Exercise directions: Keep only the lines from the start of the data through the line containing "Release Notes [link] (138, 2158)", and output them exactly.

----------------------------------------

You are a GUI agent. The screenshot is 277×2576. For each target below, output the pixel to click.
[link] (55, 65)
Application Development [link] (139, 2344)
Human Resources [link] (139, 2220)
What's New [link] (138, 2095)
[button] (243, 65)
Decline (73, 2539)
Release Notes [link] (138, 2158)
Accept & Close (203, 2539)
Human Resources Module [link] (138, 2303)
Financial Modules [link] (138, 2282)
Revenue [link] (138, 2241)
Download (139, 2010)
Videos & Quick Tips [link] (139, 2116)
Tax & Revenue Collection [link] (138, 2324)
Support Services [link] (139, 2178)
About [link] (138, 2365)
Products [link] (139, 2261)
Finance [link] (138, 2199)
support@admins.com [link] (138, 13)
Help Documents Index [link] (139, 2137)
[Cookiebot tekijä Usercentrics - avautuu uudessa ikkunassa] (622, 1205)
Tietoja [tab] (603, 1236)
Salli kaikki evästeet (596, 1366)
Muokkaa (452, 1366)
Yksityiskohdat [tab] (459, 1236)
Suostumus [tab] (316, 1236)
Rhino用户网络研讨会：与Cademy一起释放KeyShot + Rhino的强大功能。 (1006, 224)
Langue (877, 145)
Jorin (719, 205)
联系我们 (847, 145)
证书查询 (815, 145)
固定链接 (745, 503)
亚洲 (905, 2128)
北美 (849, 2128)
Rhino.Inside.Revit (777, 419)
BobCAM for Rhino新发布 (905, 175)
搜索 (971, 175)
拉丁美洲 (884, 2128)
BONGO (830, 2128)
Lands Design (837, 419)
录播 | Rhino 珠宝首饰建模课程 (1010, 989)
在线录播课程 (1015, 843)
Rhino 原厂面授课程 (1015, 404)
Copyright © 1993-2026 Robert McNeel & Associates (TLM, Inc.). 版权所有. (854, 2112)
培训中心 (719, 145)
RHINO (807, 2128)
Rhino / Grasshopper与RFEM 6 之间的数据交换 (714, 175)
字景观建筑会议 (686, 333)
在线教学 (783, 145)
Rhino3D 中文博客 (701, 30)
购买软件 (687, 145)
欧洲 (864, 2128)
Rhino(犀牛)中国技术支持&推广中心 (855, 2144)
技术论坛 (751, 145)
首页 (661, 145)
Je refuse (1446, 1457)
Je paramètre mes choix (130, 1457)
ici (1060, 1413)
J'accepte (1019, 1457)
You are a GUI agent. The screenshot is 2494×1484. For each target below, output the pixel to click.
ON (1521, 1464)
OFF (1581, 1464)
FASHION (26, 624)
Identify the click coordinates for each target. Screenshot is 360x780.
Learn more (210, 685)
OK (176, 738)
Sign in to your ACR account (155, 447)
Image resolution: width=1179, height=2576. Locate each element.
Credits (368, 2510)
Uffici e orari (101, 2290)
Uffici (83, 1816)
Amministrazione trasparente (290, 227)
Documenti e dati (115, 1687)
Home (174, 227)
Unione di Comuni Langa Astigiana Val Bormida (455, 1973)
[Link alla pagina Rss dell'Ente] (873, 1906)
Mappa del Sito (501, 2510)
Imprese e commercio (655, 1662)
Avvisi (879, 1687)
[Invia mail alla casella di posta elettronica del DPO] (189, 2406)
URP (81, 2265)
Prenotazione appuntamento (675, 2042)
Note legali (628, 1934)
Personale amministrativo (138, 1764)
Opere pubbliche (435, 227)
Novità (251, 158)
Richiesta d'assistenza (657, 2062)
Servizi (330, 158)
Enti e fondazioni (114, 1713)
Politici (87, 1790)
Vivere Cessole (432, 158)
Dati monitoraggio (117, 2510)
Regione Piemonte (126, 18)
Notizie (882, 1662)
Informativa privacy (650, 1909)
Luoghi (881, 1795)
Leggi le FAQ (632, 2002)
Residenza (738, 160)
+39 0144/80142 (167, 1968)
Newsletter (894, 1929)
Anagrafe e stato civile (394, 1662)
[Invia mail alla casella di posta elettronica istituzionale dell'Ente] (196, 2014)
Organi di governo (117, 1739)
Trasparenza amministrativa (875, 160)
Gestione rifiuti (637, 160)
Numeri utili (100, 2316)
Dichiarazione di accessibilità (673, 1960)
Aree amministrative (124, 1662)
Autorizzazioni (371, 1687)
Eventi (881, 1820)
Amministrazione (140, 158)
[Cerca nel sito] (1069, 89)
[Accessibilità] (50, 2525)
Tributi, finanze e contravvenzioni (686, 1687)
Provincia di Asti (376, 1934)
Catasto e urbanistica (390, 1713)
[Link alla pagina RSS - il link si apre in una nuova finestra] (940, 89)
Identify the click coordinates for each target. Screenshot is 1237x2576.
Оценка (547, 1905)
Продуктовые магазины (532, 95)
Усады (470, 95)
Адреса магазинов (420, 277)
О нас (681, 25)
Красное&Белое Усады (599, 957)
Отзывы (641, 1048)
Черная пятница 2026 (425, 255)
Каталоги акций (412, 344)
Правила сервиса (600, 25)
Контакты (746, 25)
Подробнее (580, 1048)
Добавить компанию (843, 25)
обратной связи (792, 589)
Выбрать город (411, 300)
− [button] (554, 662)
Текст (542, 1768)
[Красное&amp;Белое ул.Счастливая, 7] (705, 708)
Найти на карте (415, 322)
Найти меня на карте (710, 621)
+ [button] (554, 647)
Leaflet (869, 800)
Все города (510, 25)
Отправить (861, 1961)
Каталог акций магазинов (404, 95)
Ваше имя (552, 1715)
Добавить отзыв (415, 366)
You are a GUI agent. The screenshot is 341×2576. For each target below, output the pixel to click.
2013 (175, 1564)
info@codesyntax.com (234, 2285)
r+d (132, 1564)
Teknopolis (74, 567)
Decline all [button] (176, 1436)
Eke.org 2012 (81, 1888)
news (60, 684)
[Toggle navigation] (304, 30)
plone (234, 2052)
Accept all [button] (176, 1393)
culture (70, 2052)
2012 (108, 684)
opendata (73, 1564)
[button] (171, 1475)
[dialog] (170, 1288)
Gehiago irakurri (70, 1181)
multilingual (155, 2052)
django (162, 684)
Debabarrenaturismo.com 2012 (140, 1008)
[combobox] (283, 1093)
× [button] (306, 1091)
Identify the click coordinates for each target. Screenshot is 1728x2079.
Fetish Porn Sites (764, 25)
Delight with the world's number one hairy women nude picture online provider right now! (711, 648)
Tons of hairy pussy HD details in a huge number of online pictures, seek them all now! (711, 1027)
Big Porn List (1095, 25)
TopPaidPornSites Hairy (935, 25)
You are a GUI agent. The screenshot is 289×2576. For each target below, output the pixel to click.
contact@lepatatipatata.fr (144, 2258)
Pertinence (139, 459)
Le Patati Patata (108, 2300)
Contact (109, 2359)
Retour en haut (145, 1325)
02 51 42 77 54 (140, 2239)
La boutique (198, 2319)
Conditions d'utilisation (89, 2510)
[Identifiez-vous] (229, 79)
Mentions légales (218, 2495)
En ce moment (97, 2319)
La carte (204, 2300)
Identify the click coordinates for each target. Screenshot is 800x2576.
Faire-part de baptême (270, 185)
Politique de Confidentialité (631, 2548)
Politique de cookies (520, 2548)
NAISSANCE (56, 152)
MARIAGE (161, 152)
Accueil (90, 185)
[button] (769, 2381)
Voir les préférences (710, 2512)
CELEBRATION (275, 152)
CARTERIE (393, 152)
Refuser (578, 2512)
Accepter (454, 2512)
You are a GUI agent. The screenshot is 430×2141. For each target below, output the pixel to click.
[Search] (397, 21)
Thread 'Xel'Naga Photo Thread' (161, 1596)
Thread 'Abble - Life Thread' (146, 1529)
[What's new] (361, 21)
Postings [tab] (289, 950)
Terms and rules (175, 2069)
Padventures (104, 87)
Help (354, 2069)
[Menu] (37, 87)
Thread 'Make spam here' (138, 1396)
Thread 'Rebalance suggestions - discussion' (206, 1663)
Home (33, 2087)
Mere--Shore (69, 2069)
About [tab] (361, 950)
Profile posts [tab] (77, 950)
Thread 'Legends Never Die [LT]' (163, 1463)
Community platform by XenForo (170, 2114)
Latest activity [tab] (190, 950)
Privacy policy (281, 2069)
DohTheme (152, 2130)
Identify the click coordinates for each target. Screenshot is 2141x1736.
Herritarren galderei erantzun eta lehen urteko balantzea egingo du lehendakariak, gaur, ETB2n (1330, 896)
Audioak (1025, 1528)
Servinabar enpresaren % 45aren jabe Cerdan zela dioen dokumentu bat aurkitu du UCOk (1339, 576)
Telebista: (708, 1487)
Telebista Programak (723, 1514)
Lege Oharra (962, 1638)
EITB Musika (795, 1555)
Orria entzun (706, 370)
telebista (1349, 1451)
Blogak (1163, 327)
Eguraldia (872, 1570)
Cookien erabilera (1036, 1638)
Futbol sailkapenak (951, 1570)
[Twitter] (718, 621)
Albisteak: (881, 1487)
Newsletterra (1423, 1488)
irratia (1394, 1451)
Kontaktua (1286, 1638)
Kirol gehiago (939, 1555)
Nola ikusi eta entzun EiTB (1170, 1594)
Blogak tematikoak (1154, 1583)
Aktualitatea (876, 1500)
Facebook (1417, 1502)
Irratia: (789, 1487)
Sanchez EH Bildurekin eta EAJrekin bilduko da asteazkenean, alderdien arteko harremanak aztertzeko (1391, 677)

----------------------------------------

Solution below:
You are a GUI agent. The screenshot is 277×2576. For each target below, output the pixel to click.
[link] (55, 65)
Application Development [link] (139, 2344)
Human Resources [link] (139, 2220)
What's New [link] (138, 2095)
[button] (243, 65)
Decline (73, 2539)
Release Notes [link] (138, 2158)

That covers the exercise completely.